Top Three Money-Saving Tips to Get You Started:
- Clear Those Debts: One of the worst things you can do when it comes to financial management is pull the wool over your head and try to make any previous debts disappear to make your travel dreams come true. If you do this, you’ll end up in far more trouble once you’re back. Plus: you will be wasting so much money on the interest you’re paying on that debt. So, first things first is to work on paying these high-fee ones back ASAP! I don’t mean mortgages (we’ll accept those!), but any loans, or credit card debts: these must go!
- Cut Something Out: Okay challenge. I want you to think on ONE thing you buy regularly that maybe you don’t need to. Maybe it’s costa coffees, fast-food, cigarettes or takeaways. For the next month, set it your challenge to cut it out and see how much you save! Then: calculate how much that will add up to if you cut it out for the whole year. A nice little pot of money right? And yes it won’t be easy to begin with. Especially if it’s something you’re addicted to, or in the habit of getting. But they also say you need three weeks to install a new habit, so if you commit to it for this first month and actually stick to it- it will only get easier from there. If you don’t need it (especially when it’s doing more hard than good!) – scrap it!
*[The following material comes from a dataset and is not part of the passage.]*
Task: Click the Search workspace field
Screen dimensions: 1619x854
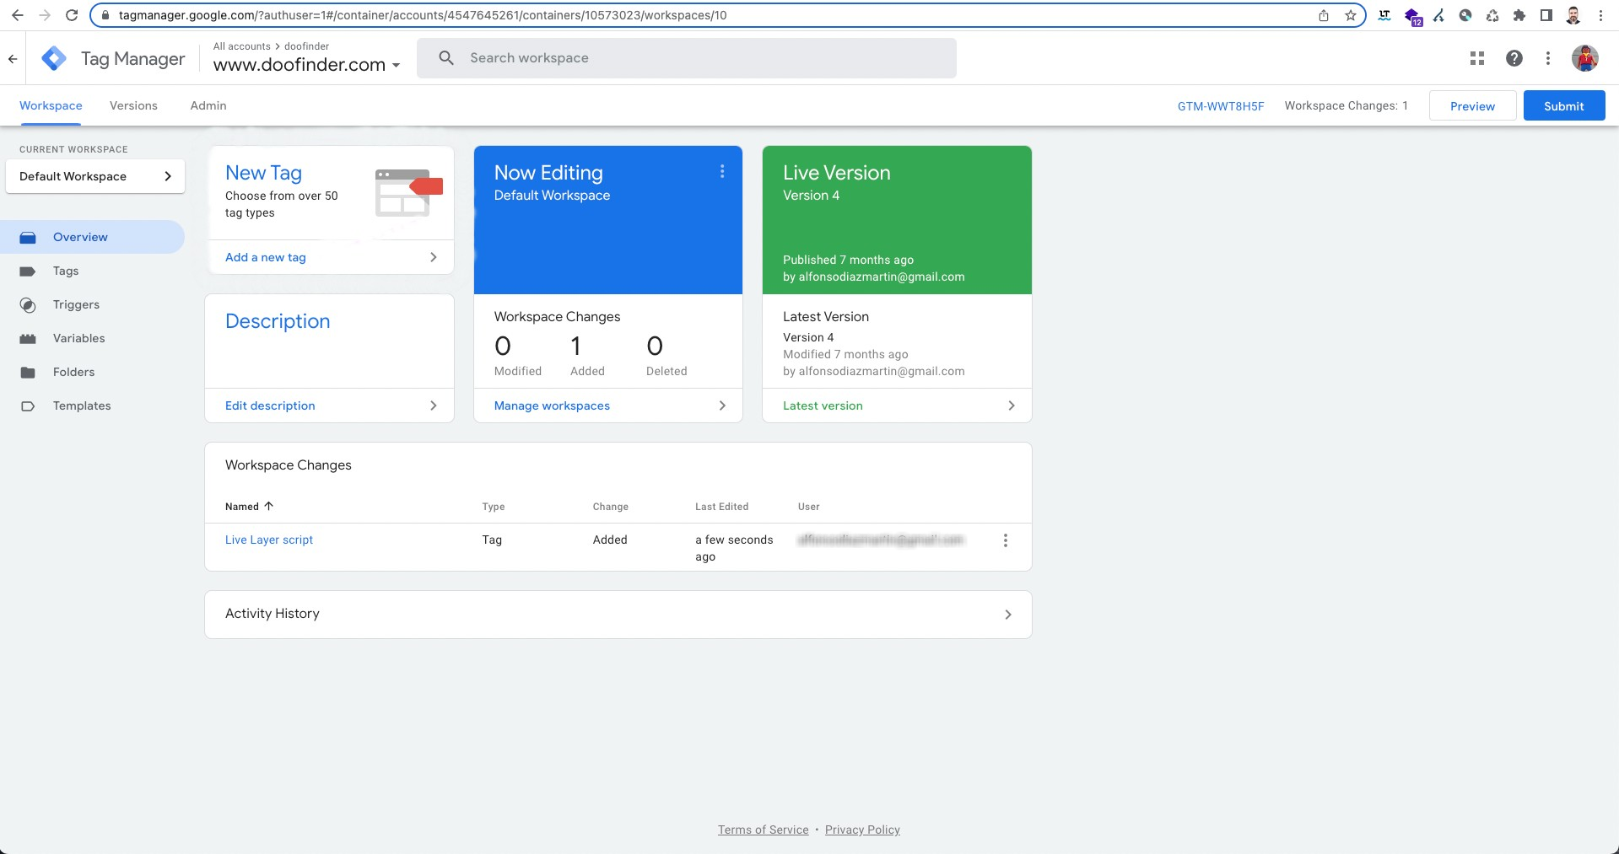Action: pyautogui.click(x=686, y=58)

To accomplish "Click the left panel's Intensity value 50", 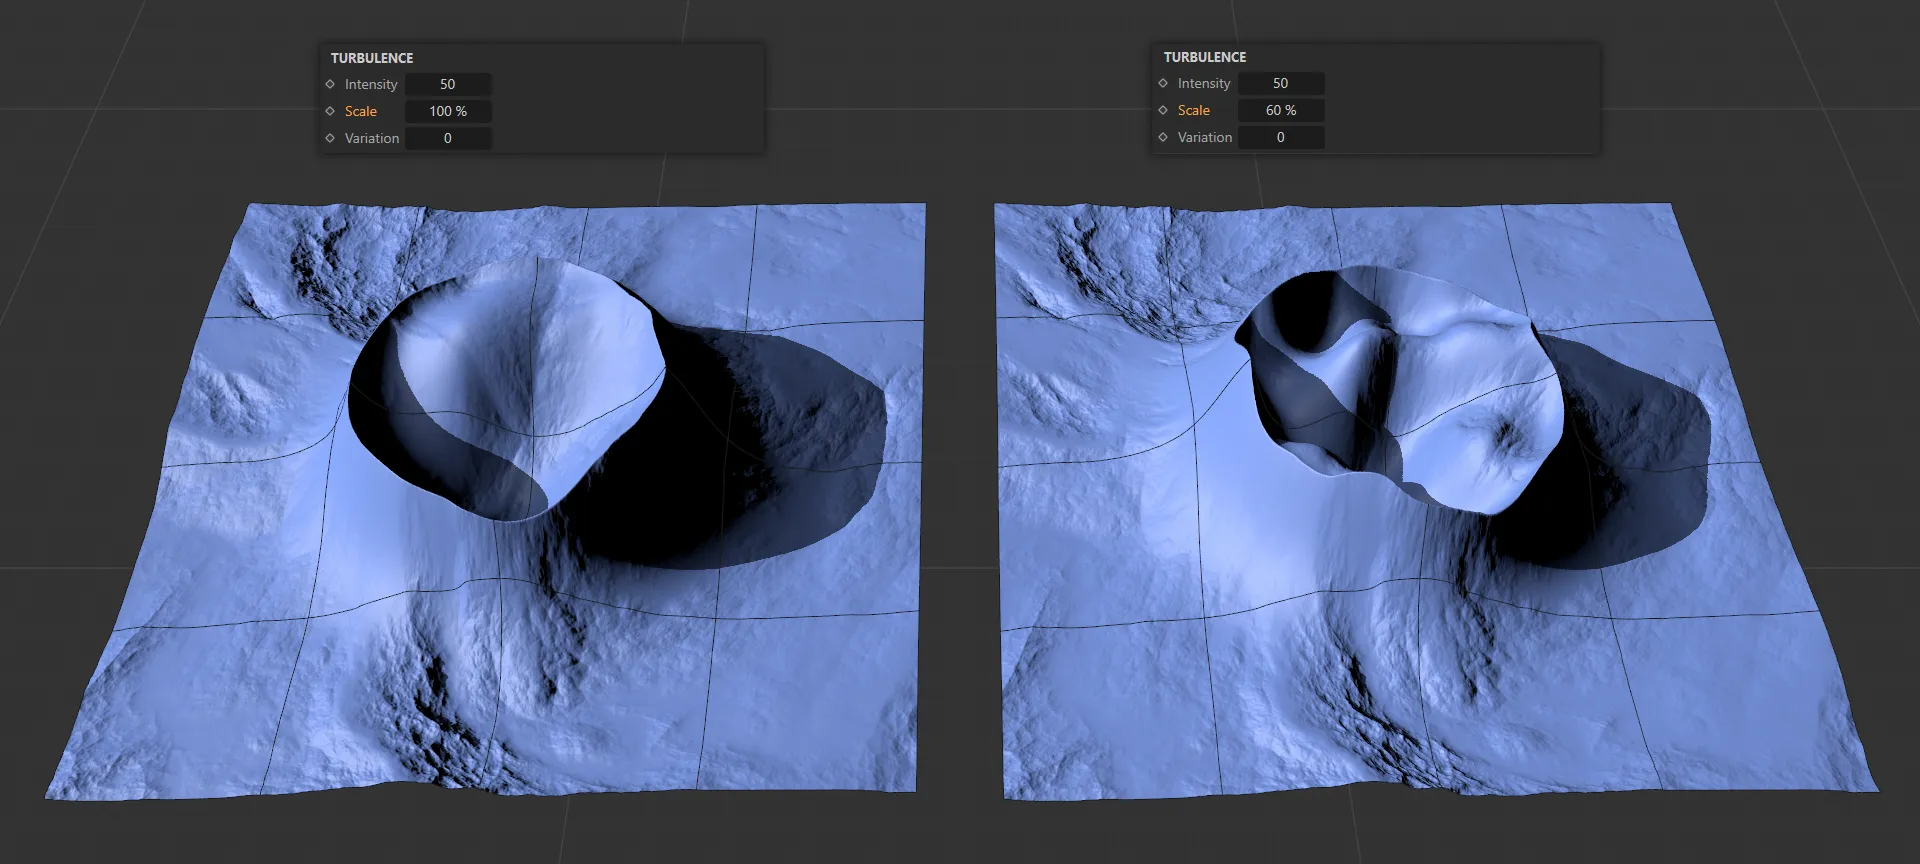I will 447,84.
- Make It Natural: So if you’re not used to saving, you won’t really be in the habit of doing it. To get things started I want you to think of these savings you’re putting away, as a bill. Just like any other one, set it up as a monthly auto debit from you account. You can make it lower at first (then top it up to reach those goals) but always make sure that SOMETHING is going across to a savings account every month, or every couple of weeks. Like I said, you can start small initially but it will not only change your patterns and behaviours, but also how you look at it yourself. Saving then starts to become part of your lifestyle and before long- you’ll not only have the funds for your travels, but also to keep traveling more than you ever have before!
I hope this short little guide has given you some new approaches to install into your life; helping you to save more and therefore travel more. If you have any questions, pop them in the comments below. I’d also love to hear what you do and any saving tips you can share with others.
It’s all about making your dreams, a reality! Bye for now.